NCAA Tournament appearances
- 2024

Conference Tournament championships
- (3) – 2000, 2022, 2024

Conference regular season championships
- 2024

= Sacred Heart Pioneers men's lacrosse =

The Sacred Heart men's lacrosse team represents Sacred Heart University in National Collegiate Athletic Association (NCAA) Division I men's lacrosse. The Pioneers started up a varsity level team in 1991. Home games are played at Campus Field in Fairfield, Connecticut.

==History==
Sacred Heart competes as a member of the MAAC conference, they moved from the Northeast Conference in 2023, and previously were in the CAA.

In 2024, Sacred Heart earned their first Conference Championship and NCAA tournament invitation. They lost to University of Albany 13-7 in the NCAAs. Pioneers were unbeaten in MAAC conference play in 2024.

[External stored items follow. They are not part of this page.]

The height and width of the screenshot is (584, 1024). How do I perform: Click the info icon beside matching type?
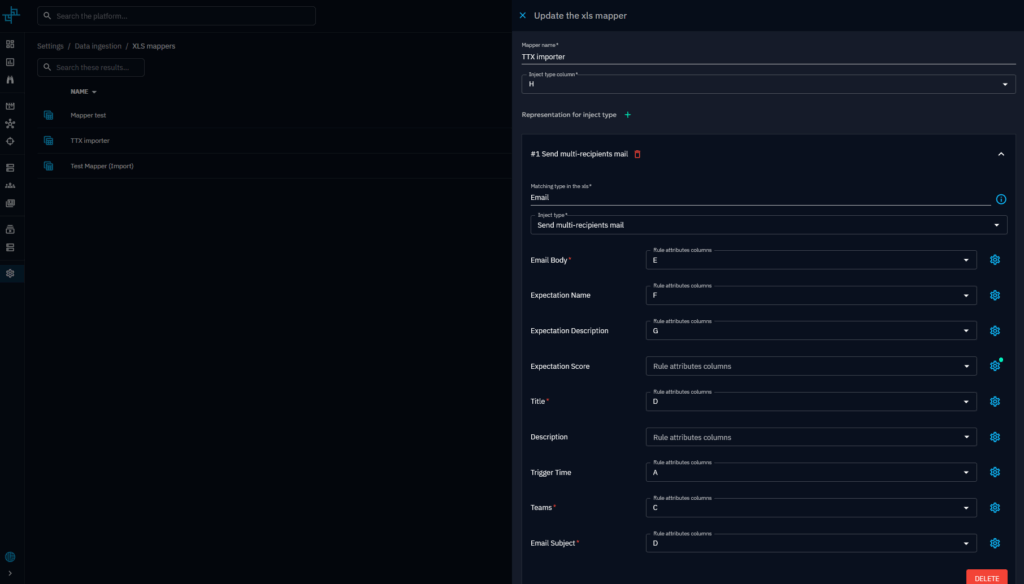point(1001,199)
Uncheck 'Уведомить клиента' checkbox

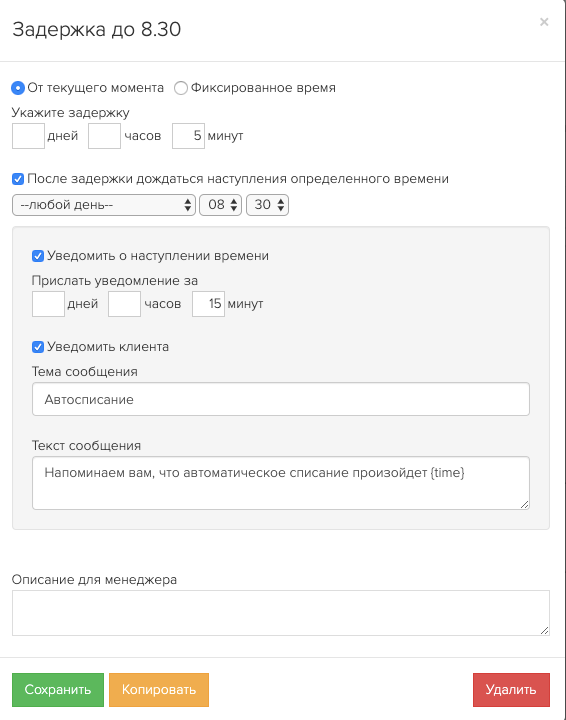38,347
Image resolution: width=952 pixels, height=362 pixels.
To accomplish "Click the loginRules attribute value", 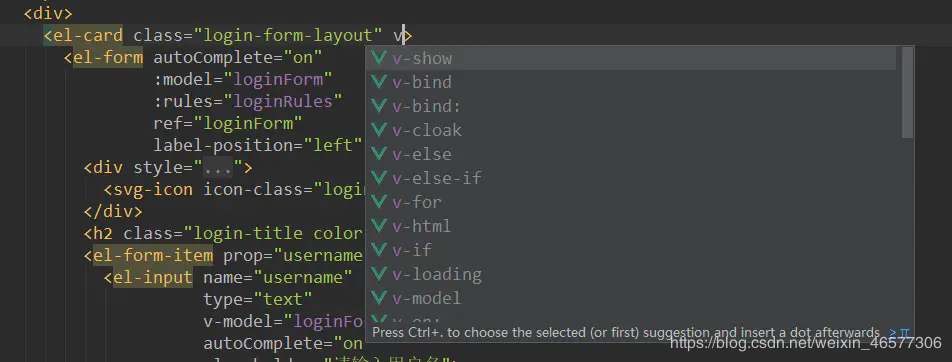I will (283, 101).
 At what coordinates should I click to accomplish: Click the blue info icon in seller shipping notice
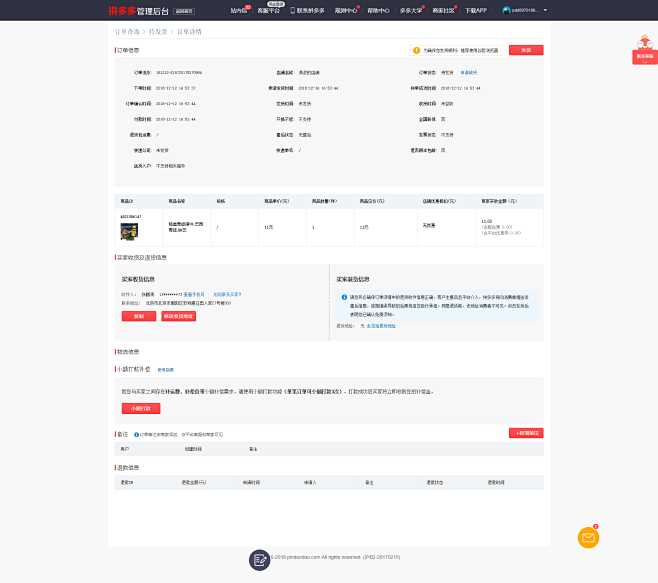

Sacred Heart has an all-time record of 162 wins and 224 losses (.420).

==Annual record==

| Year | Wins | Losses | Percent | Conference (Record) | Playoffs | National Rank | SOS | RPI | Power Rating |
|---|---|---|---|---|---|---|---|---|---|
| 2024 | 13 | 5 | .722 | 1st (9-0) | MAAC Title, NCAA Tournament ^{(2)} |  | 20 | 15 | 18 |
| 2023 | 5 | 10 | .333 |  |  |  | 41 | 30 | 22 |
| 2022 | 3 | 10 | .231 |  |  |  | 47 | 16 | 25 |
| 2021 | 1 | 12 | .077 |  |  |  | 54 | 24 | 33 |
| 2020 | 5 | 2 | .714 |  |  |  | 27 | 18 | 30 |
| 2019 | 9 | 6 | .600 |  |  |  | 59 | 52 | 50 |
| 2018 | 7 | 8 | .467 |  |  |  | 54 | 31 | 30 |
| 2017 | 9 | 6 | .600 |  |  |  | 53 | 50 | 51 |
| 2016 | 2 | 14 | .750 |  |  |  | 65 | 30 | 22 |
| 2015 | 6 | 7 | .417 |  |  |  | 59 | 35 | 29 |
| 2014 | 6 | 4 | .400 |  |  |  | 64 | 33 | 31 |

 ^{(1)} Laxpower / LaxBytes Power Ratings / Massey Ratings / NCAA RPI
 ^{(2)} Defeated Manhattan 11-5 in MAAC tournament finals. Lost to Albany in NCAAs 13-7.